第7話 母性は醜い

私は母の愛を知らない、というか理解できない。

母に関して「私を生んだ女」以外の言葉があまり浮かばない。


だが、私には実の母がいる。

私が子供のころからいて、今も実家にいるから死別したり生き別れたわけではない。

そして何か人間的に問題がある人というわけでもない。

むしろ常識的な範疇に入る方だと思う。


問題だったのはどちらかと言えば私の方だ。

幼少より正しく物事を判断したり相手の気持ちを先んじて推察することが極めて不得手という私のADHDという欠陥によるものだったのではないかと私は考えている。


私の家では母は小学校教師を私や弟が生まれた後も続けており、幼い我々の面倒は祖母が見ていた。

だからまず長い時間顔を合わせていたのは祖母の方ということになる。

そして祖母というのは孫に甘いことが多く、必然的に子に対するよりも手ぬるくなりがちだ。

一方の母親は愛情を持って接することもあれば厳しくすることだってある。

祖母の愛は生温かく、母の愛は熱い。


正常な子供ならばいくら普段いなくても、ごく自然に母を母として受け入れていただろうが、私は違う世界で生きていた子供だった。

幼い私はいつもそばにいて何でもやってくれる生ぬるい方を選んだ。

そして夕方になると顔を見せて時々怒る熱い方を拒んだ。


今から考えるに、母の驚きはかなりのものであったはずだ。

まさか実の子が生みの母を拒絶することがあるとは信じられなかったはずだからだ。


子供の頃の記憶の中で、まだ三十代になるかならないかだった母は祖母から私を取り戻すためになりふり構わなかった印象がある。

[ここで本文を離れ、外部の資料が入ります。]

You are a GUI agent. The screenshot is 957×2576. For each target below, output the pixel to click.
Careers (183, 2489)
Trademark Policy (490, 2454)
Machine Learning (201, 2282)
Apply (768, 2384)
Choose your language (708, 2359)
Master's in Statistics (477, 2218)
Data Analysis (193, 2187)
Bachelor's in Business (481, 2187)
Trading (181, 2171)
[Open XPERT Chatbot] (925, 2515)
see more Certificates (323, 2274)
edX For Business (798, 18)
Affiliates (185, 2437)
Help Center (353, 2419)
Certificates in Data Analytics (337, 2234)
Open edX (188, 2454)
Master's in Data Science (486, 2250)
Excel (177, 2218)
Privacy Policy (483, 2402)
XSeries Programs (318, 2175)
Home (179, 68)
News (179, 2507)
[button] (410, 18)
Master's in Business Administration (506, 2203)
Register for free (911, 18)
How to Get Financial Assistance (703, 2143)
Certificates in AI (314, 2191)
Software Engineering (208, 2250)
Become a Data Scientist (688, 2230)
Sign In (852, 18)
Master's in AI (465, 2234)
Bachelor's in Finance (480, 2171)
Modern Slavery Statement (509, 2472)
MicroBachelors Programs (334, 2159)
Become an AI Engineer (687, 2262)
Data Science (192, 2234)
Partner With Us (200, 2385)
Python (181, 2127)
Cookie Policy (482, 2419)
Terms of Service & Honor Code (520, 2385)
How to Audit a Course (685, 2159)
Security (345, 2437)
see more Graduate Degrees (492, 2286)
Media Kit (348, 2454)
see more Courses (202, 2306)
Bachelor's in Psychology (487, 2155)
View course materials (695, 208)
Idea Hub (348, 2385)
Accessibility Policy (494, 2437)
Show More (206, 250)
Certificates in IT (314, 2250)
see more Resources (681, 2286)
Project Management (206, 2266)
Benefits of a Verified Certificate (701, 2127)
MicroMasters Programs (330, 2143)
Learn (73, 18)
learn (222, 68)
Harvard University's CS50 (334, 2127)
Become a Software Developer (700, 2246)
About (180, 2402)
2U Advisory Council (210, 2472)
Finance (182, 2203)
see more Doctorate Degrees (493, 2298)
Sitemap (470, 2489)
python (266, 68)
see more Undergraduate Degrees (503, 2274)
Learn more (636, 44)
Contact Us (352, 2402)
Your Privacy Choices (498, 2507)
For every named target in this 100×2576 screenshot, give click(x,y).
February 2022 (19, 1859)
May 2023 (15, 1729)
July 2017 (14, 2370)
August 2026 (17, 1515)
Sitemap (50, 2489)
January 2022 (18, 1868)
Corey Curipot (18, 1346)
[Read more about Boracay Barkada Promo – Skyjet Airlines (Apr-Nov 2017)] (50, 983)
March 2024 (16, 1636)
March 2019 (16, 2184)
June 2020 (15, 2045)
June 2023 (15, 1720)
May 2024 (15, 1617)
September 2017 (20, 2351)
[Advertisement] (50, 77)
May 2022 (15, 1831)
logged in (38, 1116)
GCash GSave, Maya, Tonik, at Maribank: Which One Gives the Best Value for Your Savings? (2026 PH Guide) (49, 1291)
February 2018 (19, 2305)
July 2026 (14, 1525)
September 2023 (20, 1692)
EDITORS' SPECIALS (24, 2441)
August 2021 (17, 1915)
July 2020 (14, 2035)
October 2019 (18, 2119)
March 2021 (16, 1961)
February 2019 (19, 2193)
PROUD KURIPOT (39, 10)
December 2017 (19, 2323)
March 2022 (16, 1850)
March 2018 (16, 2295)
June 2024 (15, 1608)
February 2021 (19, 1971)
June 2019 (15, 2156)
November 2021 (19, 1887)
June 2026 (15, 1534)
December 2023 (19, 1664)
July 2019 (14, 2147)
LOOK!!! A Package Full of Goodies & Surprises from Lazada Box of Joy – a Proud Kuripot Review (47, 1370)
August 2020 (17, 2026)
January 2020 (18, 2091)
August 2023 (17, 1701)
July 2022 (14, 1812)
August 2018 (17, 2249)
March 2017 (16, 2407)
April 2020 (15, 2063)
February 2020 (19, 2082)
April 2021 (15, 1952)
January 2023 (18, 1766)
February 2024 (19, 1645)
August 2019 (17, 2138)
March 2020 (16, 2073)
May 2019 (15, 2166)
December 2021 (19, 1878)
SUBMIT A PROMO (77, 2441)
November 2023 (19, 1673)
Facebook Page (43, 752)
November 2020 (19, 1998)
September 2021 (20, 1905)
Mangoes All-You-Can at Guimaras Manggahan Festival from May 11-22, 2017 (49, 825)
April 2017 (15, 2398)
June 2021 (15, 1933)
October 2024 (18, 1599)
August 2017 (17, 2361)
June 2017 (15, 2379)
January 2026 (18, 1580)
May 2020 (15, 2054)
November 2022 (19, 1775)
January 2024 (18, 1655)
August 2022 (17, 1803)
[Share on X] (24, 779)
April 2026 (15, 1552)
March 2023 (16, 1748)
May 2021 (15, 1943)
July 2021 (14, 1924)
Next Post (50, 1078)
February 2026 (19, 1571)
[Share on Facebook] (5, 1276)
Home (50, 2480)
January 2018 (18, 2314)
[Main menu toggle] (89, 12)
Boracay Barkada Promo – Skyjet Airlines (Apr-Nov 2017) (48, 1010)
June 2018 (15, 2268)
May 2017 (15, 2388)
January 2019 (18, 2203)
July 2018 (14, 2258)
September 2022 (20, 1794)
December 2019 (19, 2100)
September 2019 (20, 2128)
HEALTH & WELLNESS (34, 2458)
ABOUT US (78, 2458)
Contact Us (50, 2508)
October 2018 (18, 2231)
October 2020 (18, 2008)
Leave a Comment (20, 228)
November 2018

「あんたの母ちゃんは私なの!ばあちゃんじゃないの!!」


感情をかき乱されるあまり、涙を流して私を殴ったことだってあった。

今でもその時に私が感じたことを覚えている。


母は醜い。


幼い私は発散する母性の狂気を前におののいた。

母親は私なのだと自分に詰め寄る女に、子供だった頃の私は恐怖と嫌悪感しか感じることができなかった。

母性は無双ではない。

母だから何だというのだ?とその時の私は内心反発しさえした。


私は次第に母との間に距離を作るようになった。

母親が普通にいればできないはずの壁を母親の目の前で作ってしまった。

その壁はいまだに残っているらしく、母性が理屈ではわかっていても感情では理解できない。

いまだにぎこちなくよそよそしい関係が我々実の母子の間に続いている。


だからと言って母は悪くないと思っている。

真摯な気持ちを全く別なものと解釈してしまう私のような奇怪な思考回路と感受性の子供だってごくまれにいるのだから。

母にはそれが理解できなかったし、その時は私も母の気持ちを理解できなかった。

それはある程度成長してしまったら改変はできない。


現在でも私は何か大切なものが欠けたままの人間である。

人間性の土台の部分の中でも極めて重要な箇所の一つである母親の愛情を受けたという実感がないのだから。

材料はあったのに、その部分だけ自ら手抜きしてしまったようなものだが。


だから、我が母よ。

来世でも私はあなたから生まれたくない。

あなたも私など生んではならない。